Chopin figure par excellence le chantre du sol natal, de la Pologne opprimée (Polonaises), du mal du pays – żal (Mazurkas). Créateur de poèmes pianistiques (Ballades) ou virtuoses (Scherzos), parfois hantés par la mort (Sonate op. 35, dite funèbre), il l’est également de « visions fugitives » (Préludes), d’explorations élégiaques (Nocturnes), hautement lyriques (Barcarolle), voire indéfinissables (Berceuse). Dans le tournoiement brillant ou mélancolique, toujours aristocratique, de ses Valses, « il semble qu’on le voie jeter un coup d’œil de grand artiste sur la foule qui danse, entraînée par son jeu, et penser d’autres choses que ce qu’on danse là » – tel le devinait Robert Schumann.

Un autre grand contemporain, Heinrich Heine, a laissé de Chopin cette esquisse inspirée, pendant littéraire du portrait peint dans le même temps par Delacroix (qui avait fait transporter un piano dans son atelier pour être guidé par les sons de l’improvisation) :

« Chopin est né en Pologne, de parents français, et son éducation a été achevée en Allemagne. Les influences de ces trois nationalités font de lui un ensemble des plus remarquables. Il s’est approprié les meilleures qualités qui distinguent les trois peuples. La Pologne lui a donné son sentiment chevaleresque et sa souffrance historique ; la France, sa facile élégance et sa grâce ; l’Allemagne, sa profondeur rêveuse… ; mais la nature lui donna une figure élancée, coquette, un peu maladive, le plus noble cœur et le génie. Il faut certainement accorder à Chopin le génie dans toute l’acception du mot. Il n’est pas seulement virtuose, mais bien poète aussi : il peut nous révéler la poésie qui vit dans son âme ; c’est un musicien poète, et rien n’est comparable à la jouissance qu’il nous procure quand il improvise sur le piano. Il n’est en ce moment ni Polonais, ni Français, ni Allemand, il trahit une plus haute origine : il vient du pays de Mozart, de Raphaël, de Goethe ; sa patrie véritable est le pays de poésie » (Revue et Gazette musicale de Paris, 4 février 1838).

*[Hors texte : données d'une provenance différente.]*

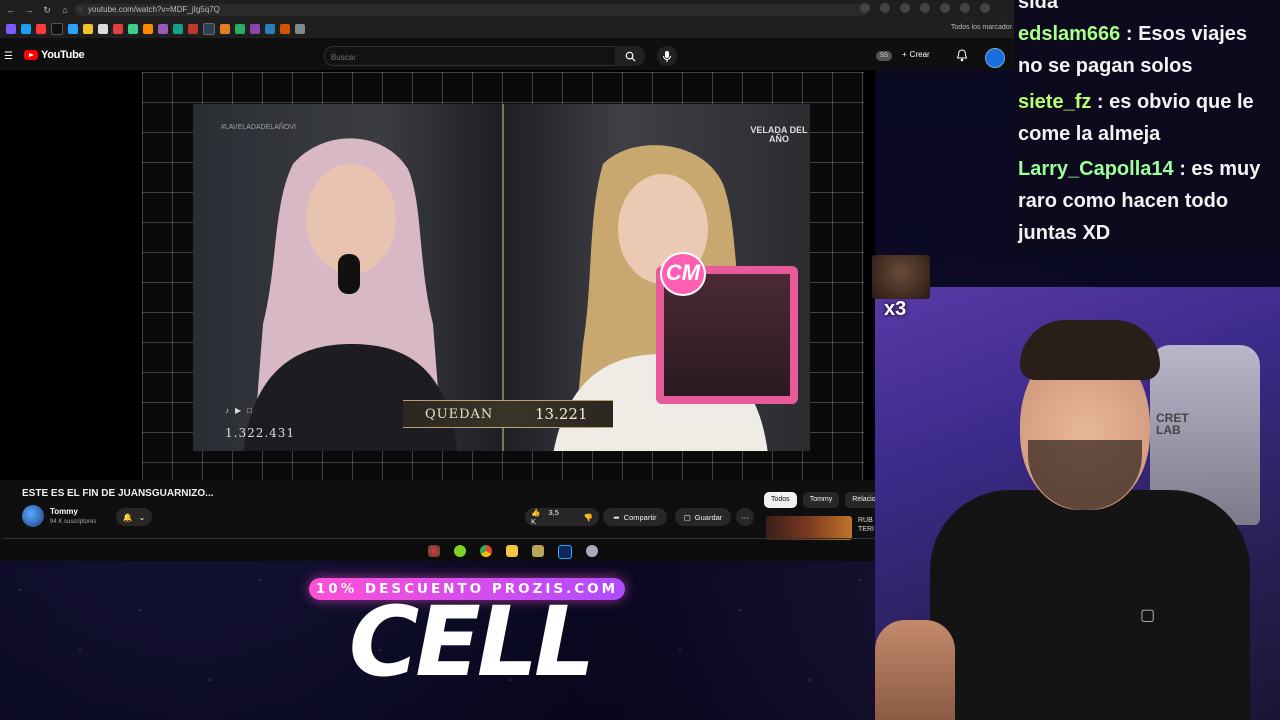  Describe the element at coordinates (588, 518) in the screenshot. I see `dislike-button: 👎` at that location.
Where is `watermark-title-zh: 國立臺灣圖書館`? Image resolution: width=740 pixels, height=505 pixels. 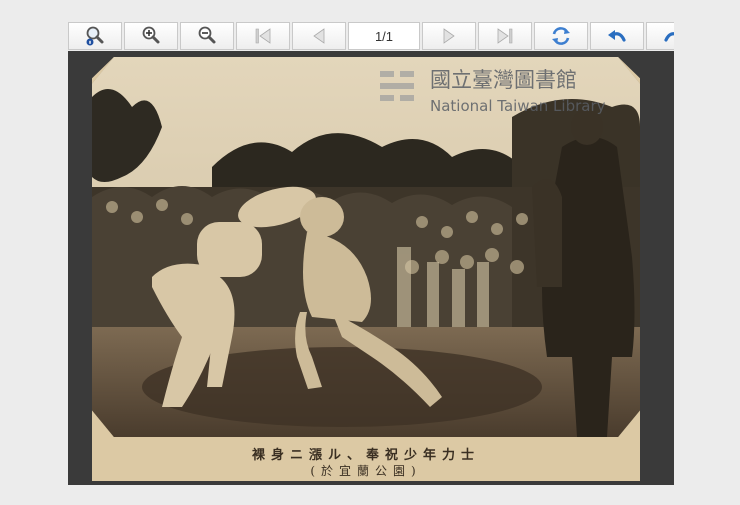
watermark-title-zh: 國立臺灣圖書館 is located at coordinates (504, 80).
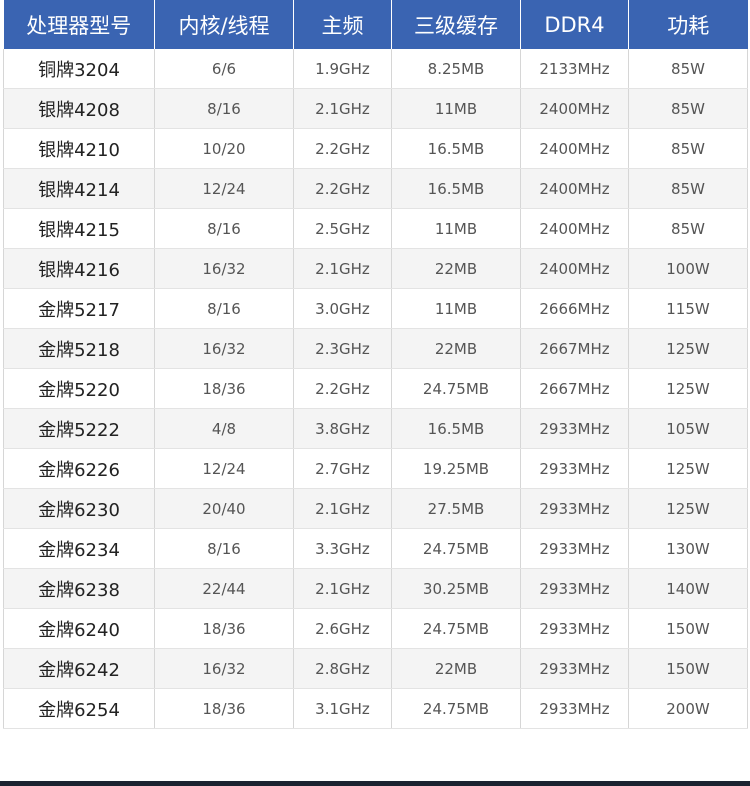  I want to click on table-row: 金牌6234 8/16 3.3GHz 24.75MB 2933MHz 130W, so click(376, 548).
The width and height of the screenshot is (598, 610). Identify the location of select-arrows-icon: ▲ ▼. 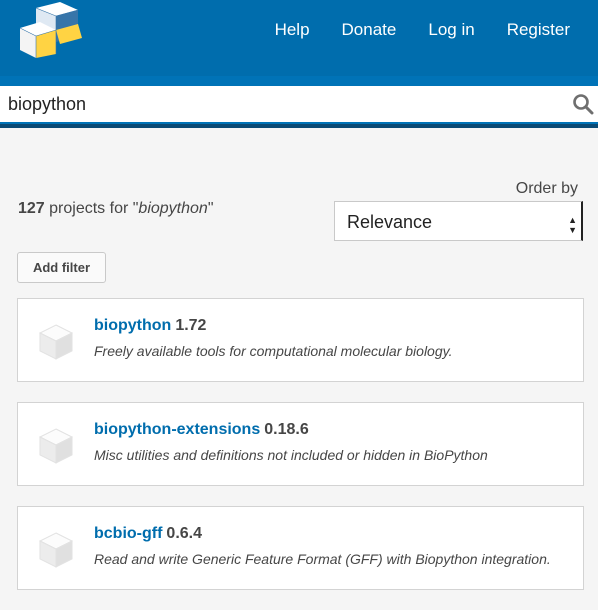
(572, 225).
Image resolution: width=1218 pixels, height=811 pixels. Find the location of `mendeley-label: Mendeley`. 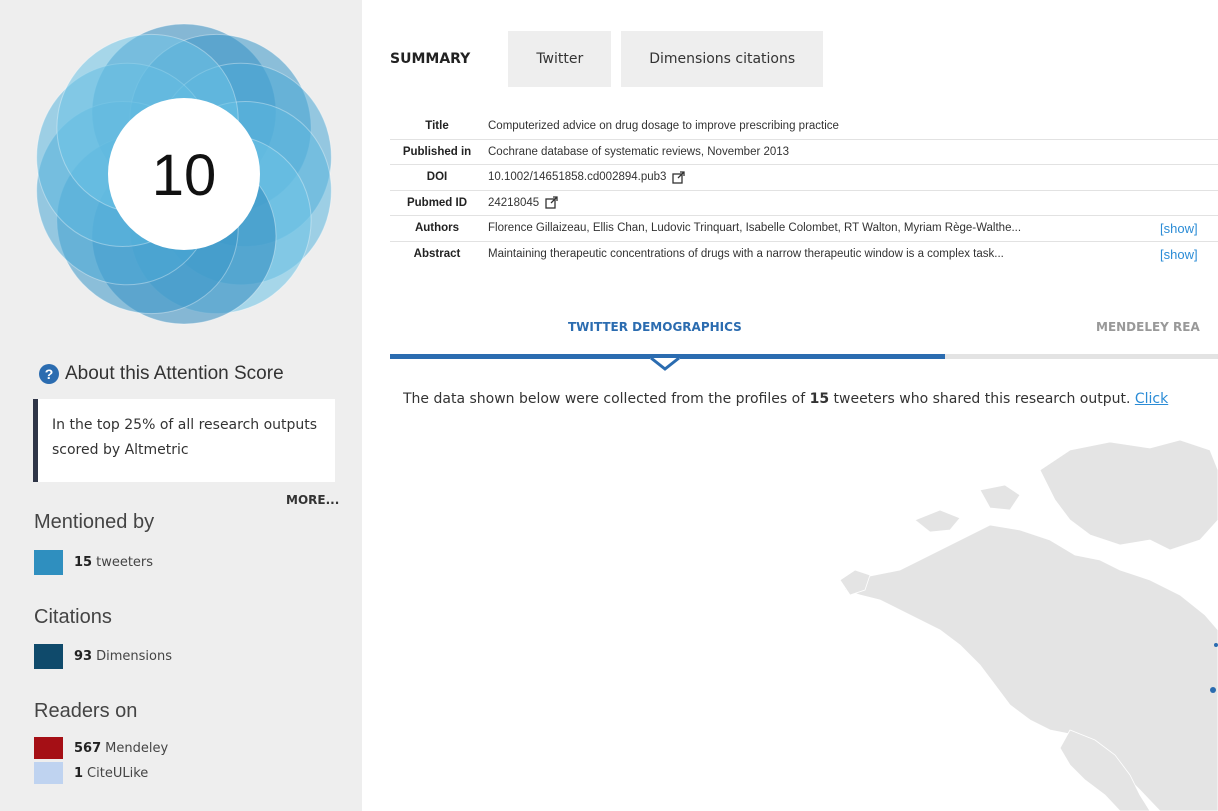

mendeley-label: Mendeley is located at coordinates (137, 748).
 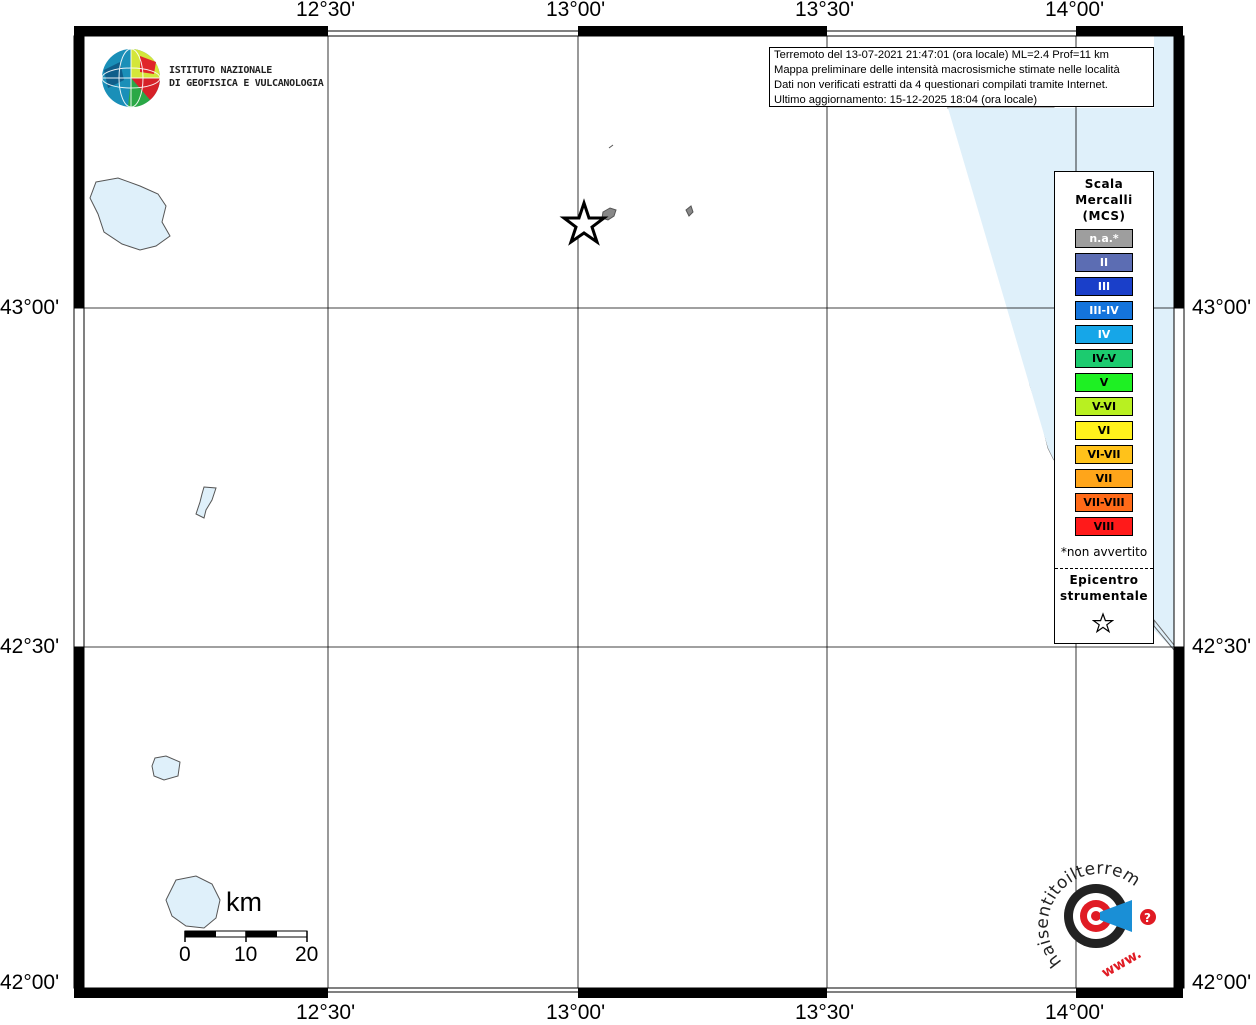 What do you see at coordinates (1104, 184) in the screenshot?
I see `legend-title-1: Scala` at bounding box center [1104, 184].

Aristocratique par essence, la musique de Chopin a rencontré de toujours une vaste audience. Tout en plongeant racine largement dans le sol polonais, elle n’en concerne pas moins les peuples du monde. Ce ne sont là des paradoxes qu’en apparence. Tour à tour épique, lyrique, dramatique, élégiaque ou simplement joueuse et séduisante, éternellement juvénile, l’œuvre de Chopin dépasse depuis longtemps les contingences ethnologiques et sociologiques à la faveur de son universalité. Fleuron artistique de la culture polono-française, elle n’en est pas moins partie intégrante du patrimoine de l’humanité. Au lendemain d’un de ses rares concerts parisiens (1841), Chopin recevait l’hommage épistolaire d’un admirateur, le marquis Astolphe de Custine : « Quand je vous écoute, je me crois toujours seul avec vous ». Tel demeure, entre autres, l’un des privilèges de cette musique qui, à chaque instant, s’adresse à chaque individu – et le transcende.